DeepSeekTUI.wiki

DeepSeek model families

DeepSeek TUI is model-agnostic at the wiring layer but shines when paired with DeepSeek V4 via API. This reference collects related families people still deploy locally or fine-tune—complete with typical sizes for discovery on Hugging Face or GGUF mirrors.

Mixture-of-experts in one sentence

Many flagship DeepSeek checkpoints use MoE: large total parameter counts with smaller subsets active per token. That impacts VRAM planning—always read the model card for actives vs totals before downloading quantized builds.

Families & tables

DeepSeek V4

Current-generation models DeepSeek positions for agentic coding and long context. DeepSeek TUI is tuned around V4 APIs and workflows.

Model Params Context License Notes
deepseek-v4-flash Mixture-of-experts (public docs) 1M tokens API terms Cost-efficient default for tooling-heavy sessions.
deepseek-v4-pro Mixture-of-experts (public docs) 1M tokens API terms Stronger reasoning; higher price (discount periods may apply).

DeepSeek R1

Reasoning-focused line associated with chain-of-thought style outputs. Often compared to other reasoning models for math and logic-heavy prompts.

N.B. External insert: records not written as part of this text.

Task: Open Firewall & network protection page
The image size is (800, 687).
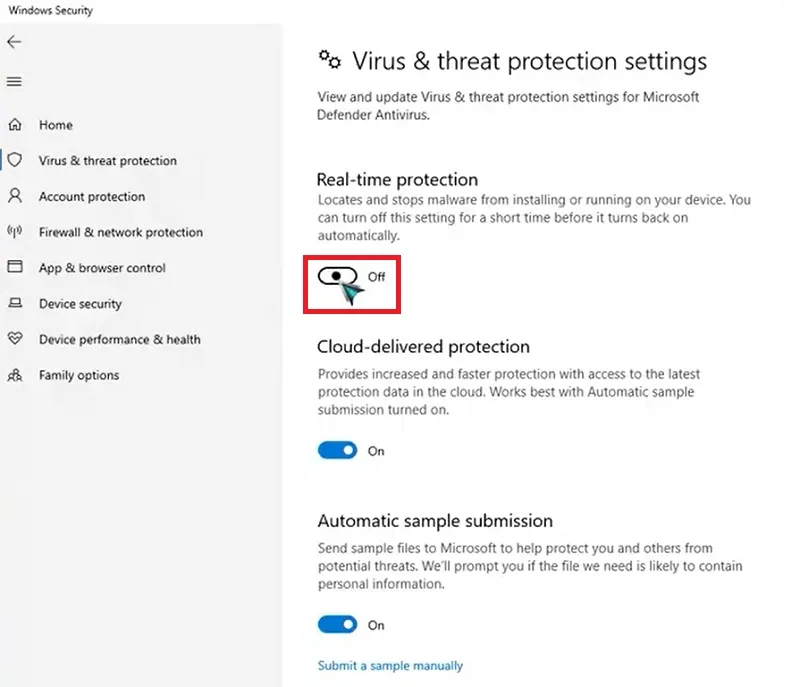Action: pos(121,232)
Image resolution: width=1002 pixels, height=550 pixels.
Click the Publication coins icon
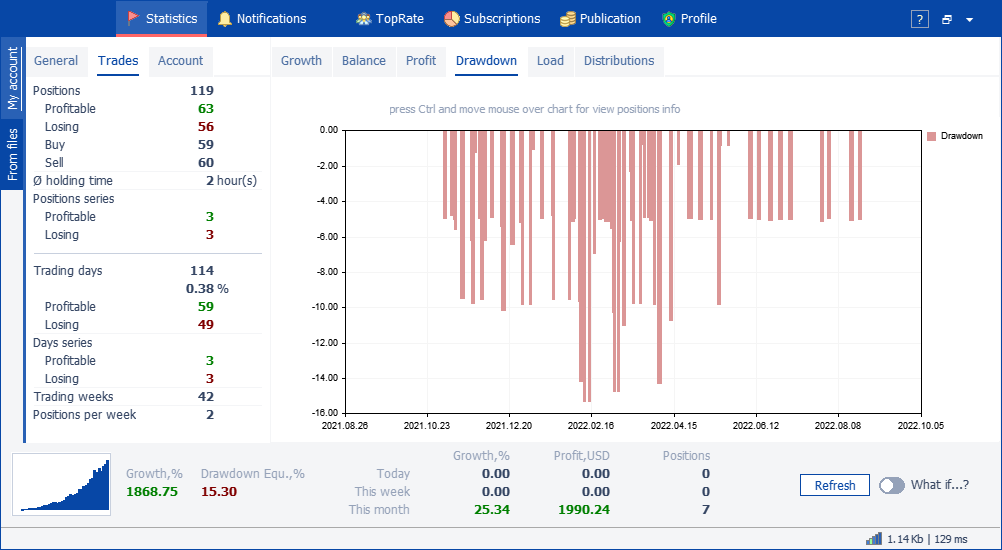click(x=567, y=19)
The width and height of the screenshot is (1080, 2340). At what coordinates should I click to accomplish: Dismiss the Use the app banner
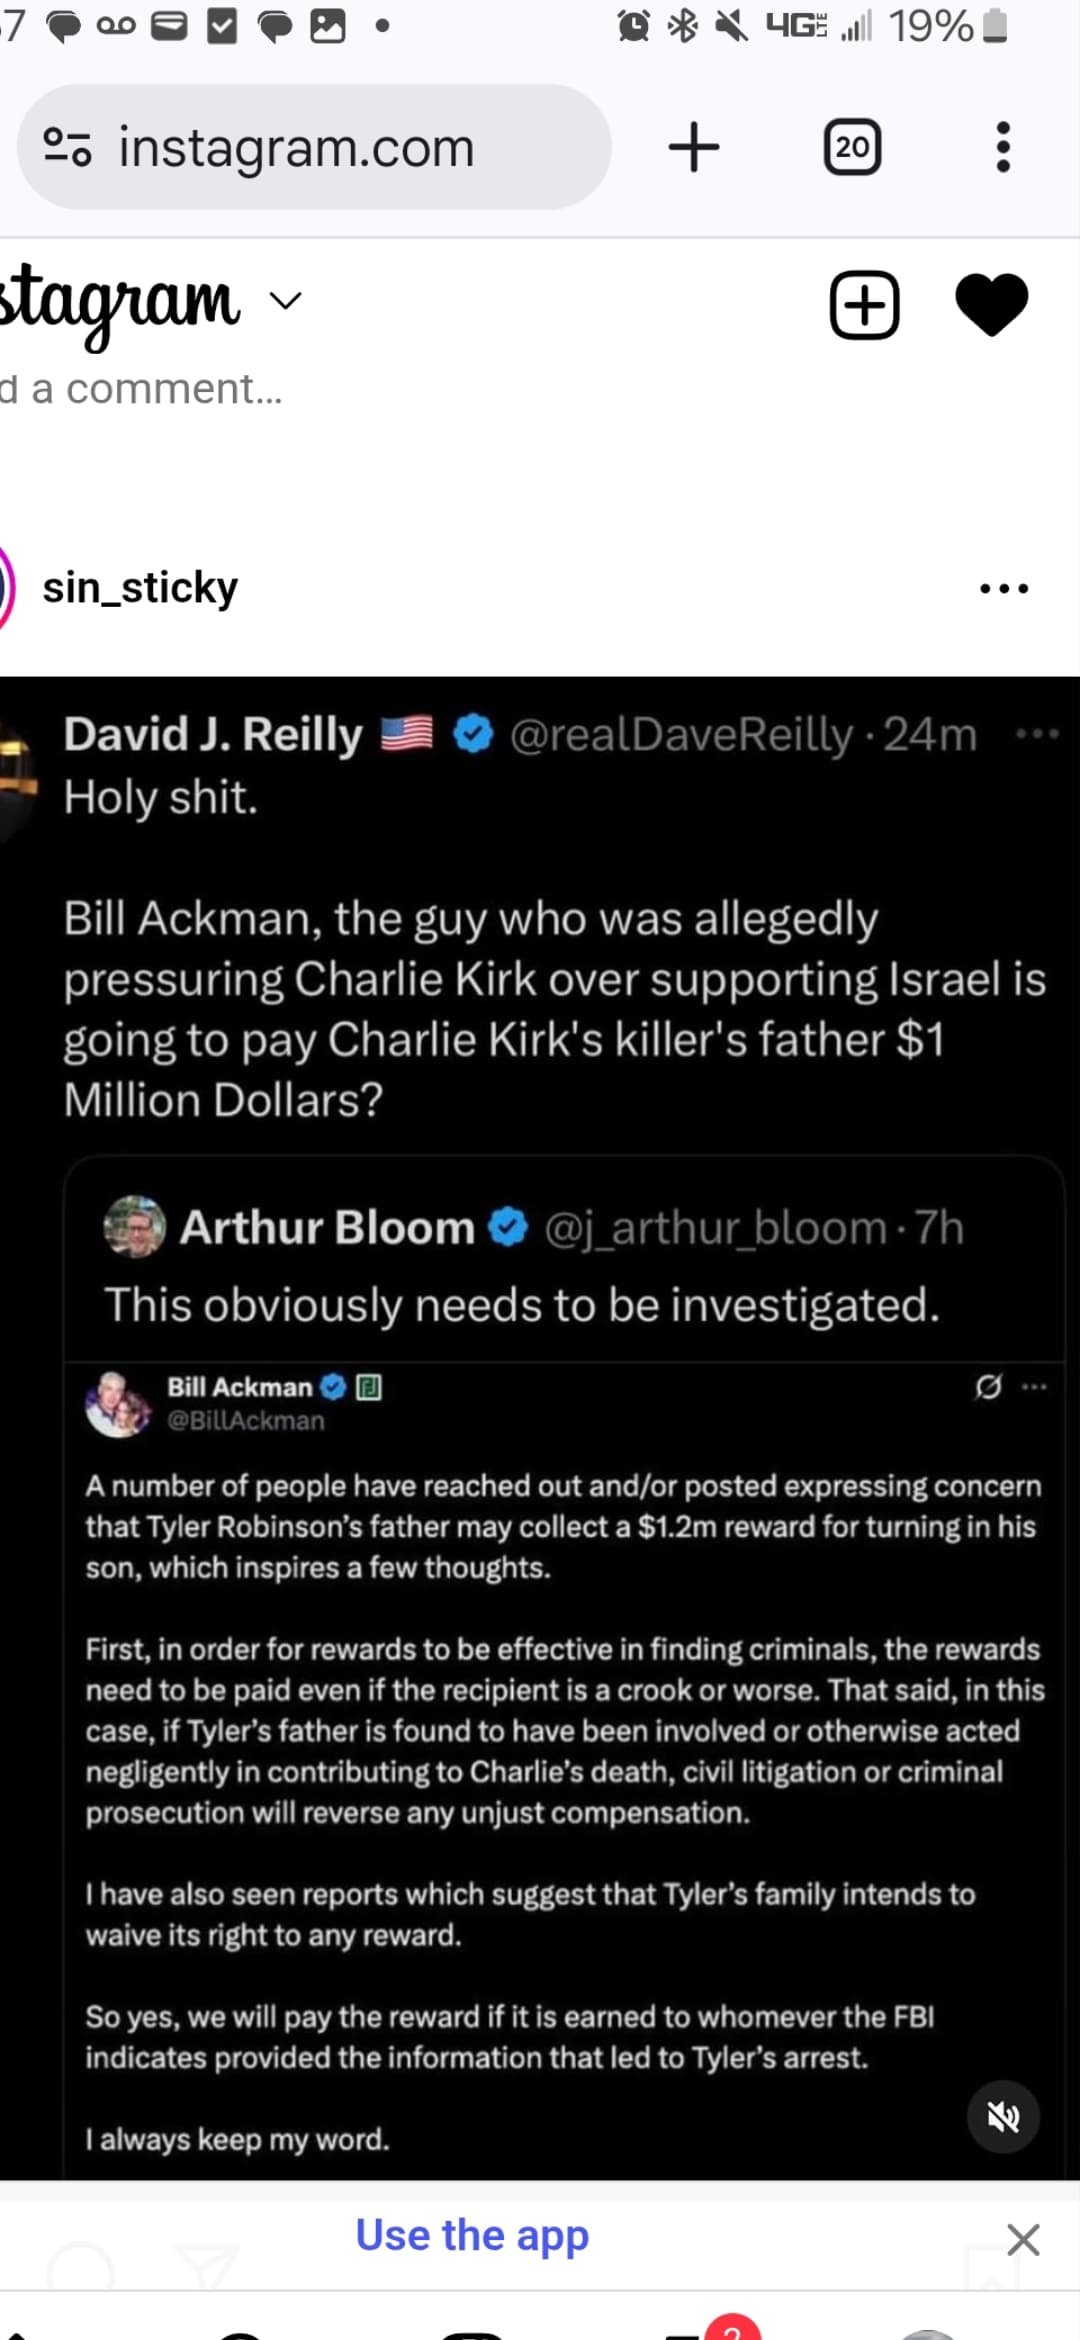click(1023, 2240)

Model Params Context License Notes
DeepSeek-R1 671B MoE (reported) 128K (typical API) MIT / variants Flagship reasoning model; distill smaller checkpoints exist.
DeepSeek-R1-Distill-Qwen-1.5B 1.5B Varies MIT Ultra-small distilled line for experimentation.
DeepSeek-R1-Distill-Qwen-7B 7B Varies MIT Common mid-size distilled checkpoint.
DeepSeek-R1-Distill-Qwen-14B 14B Varies MIT Balances quality and hardware requirements.
DeepSeek-R1-Distill-Qwen-32B 32B Varies MIT Higher quality distilled tier.
DeepSeek-R1-Distill-Llama-70B 70B Varies MIT Large distilled variant for strong local runs if you have GPUs.

DeepSeek V3

Prior flagship MoE generation; still widely referenced for Hugging Face downloads and GGUF conversions.

Model Params Context License Notes
DeepSeek-V3 671B MoE (reported) 128K (typical) MIT Successor narrative continues with V4 for newest API features.
DeepSeek-V3-0324 671B MoE 128K MIT Point release commonly mirrored on Hugging Face.

DeepSeek Coder

Code-specialized models popular for completion and repository tasks before V-class unified lines absorbed much of that traffic.

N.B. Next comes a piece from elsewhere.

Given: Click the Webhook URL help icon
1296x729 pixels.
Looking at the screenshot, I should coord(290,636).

Model Params Context License Notes
deepseek-coder-1.3b-base 1.3B 16K DeepSeek license Tiny baseline for constrained hardware.
deepseek-coder-6.7b-base 6.7B 16K DeepSeek license Useful small coder baseline.
deepseek-coder-33b-base 33B 16K DeepSeek license Strong local coder if VRAM allows.
deepseek-coder-v2-instruct MoE (236B total, 21B active reported) 128K DeepSeek license Instruct-tuned coding MoE.

DeepSeek VL / VL2

Vision-language variants for image+text prompts; relevant when your workflow mixes screenshots, diagrams, or UI captures.

Model Params Context License Notes
DeepSeek-VL2 MoE variants Multimodal DeepSeek license Check Hugging Face cards for exact variant sizes (Tiny/Small/etc.).
DeepSeek-VL 7B class Multimodal DeepSeek license Earlier VL line; still referenced in quantization/GGUF repos.

Running locally

GGUF, AWQ, and other quantized builds vary by maintainer. Start with the official model card, then follow Local deployment for Ollama, vLLM, or SGLang routing into DeepSeek TUI.